#### [Brief]
Nothing but the pictures is dropped; write out all the remaining data below exactly.

#### [Excerpted data]

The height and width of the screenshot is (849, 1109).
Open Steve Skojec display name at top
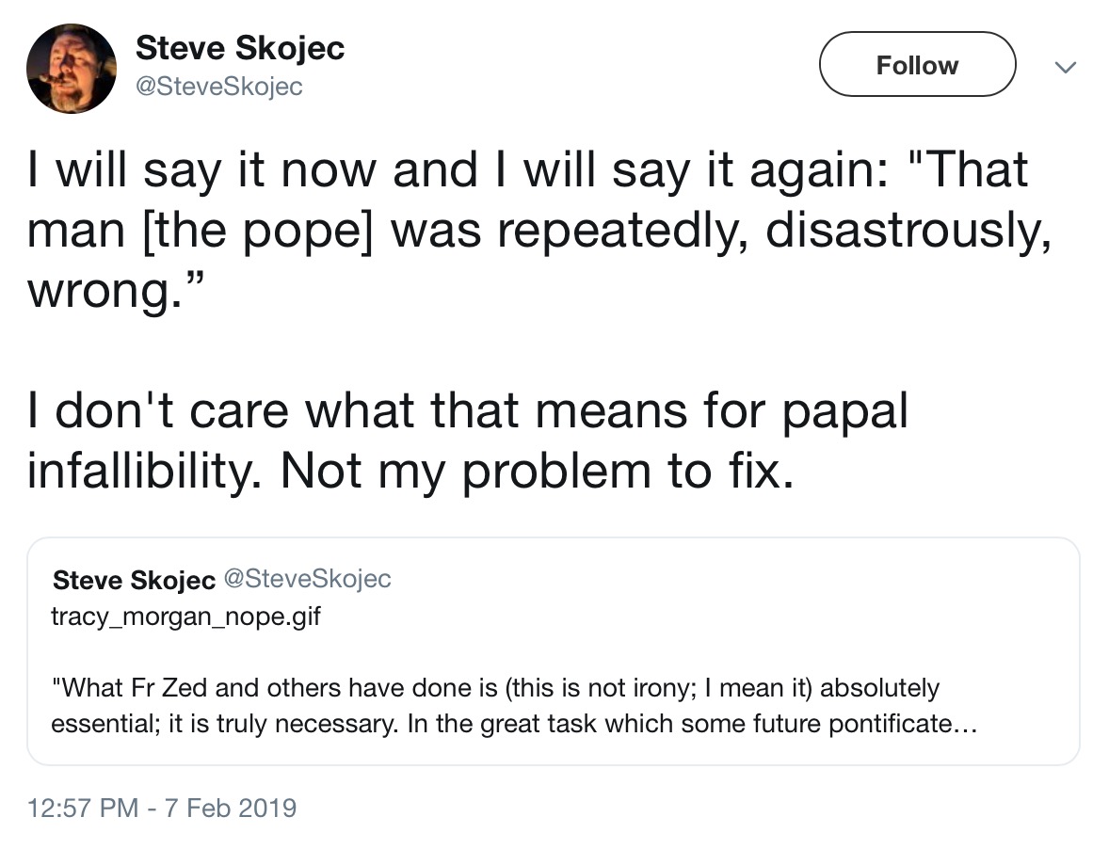coord(240,48)
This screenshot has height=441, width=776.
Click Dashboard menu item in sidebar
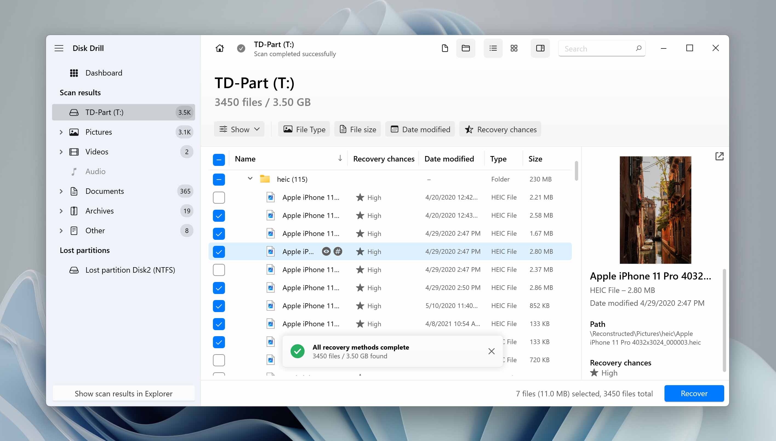(x=104, y=73)
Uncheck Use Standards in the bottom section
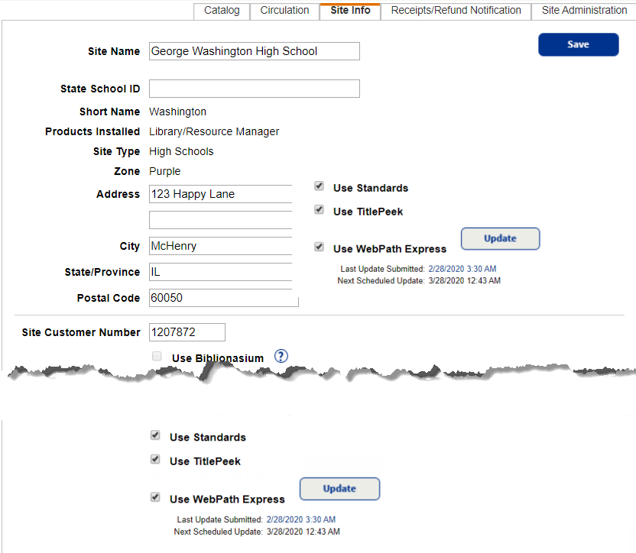 pyautogui.click(x=155, y=435)
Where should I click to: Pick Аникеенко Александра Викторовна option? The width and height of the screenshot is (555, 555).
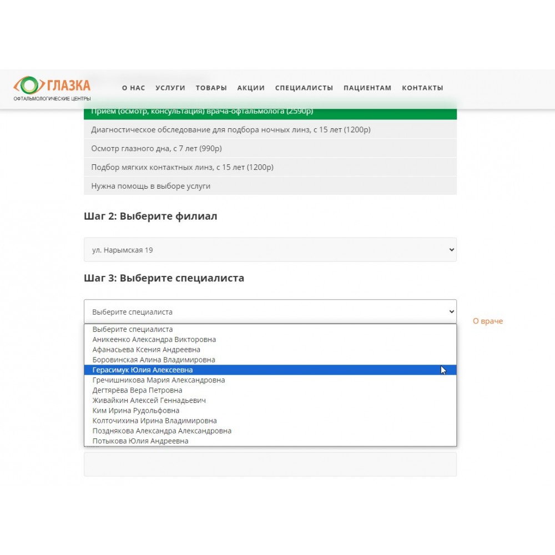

#### [Exercise response]
The height and width of the screenshot is (849, 1109).
Open Steve Skojec display name at top
coord(240,48)
This screenshot has height=441, width=776.
Click Dashboard menu item in sidebar
(x=104, y=73)
Uncheck Use Standards in the bottom section
 pyautogui.click(x=155, y=435)
Where should I click to: Pick Аникеенко Александра Викторовна option? The width and height of the screenshot is (555, 555).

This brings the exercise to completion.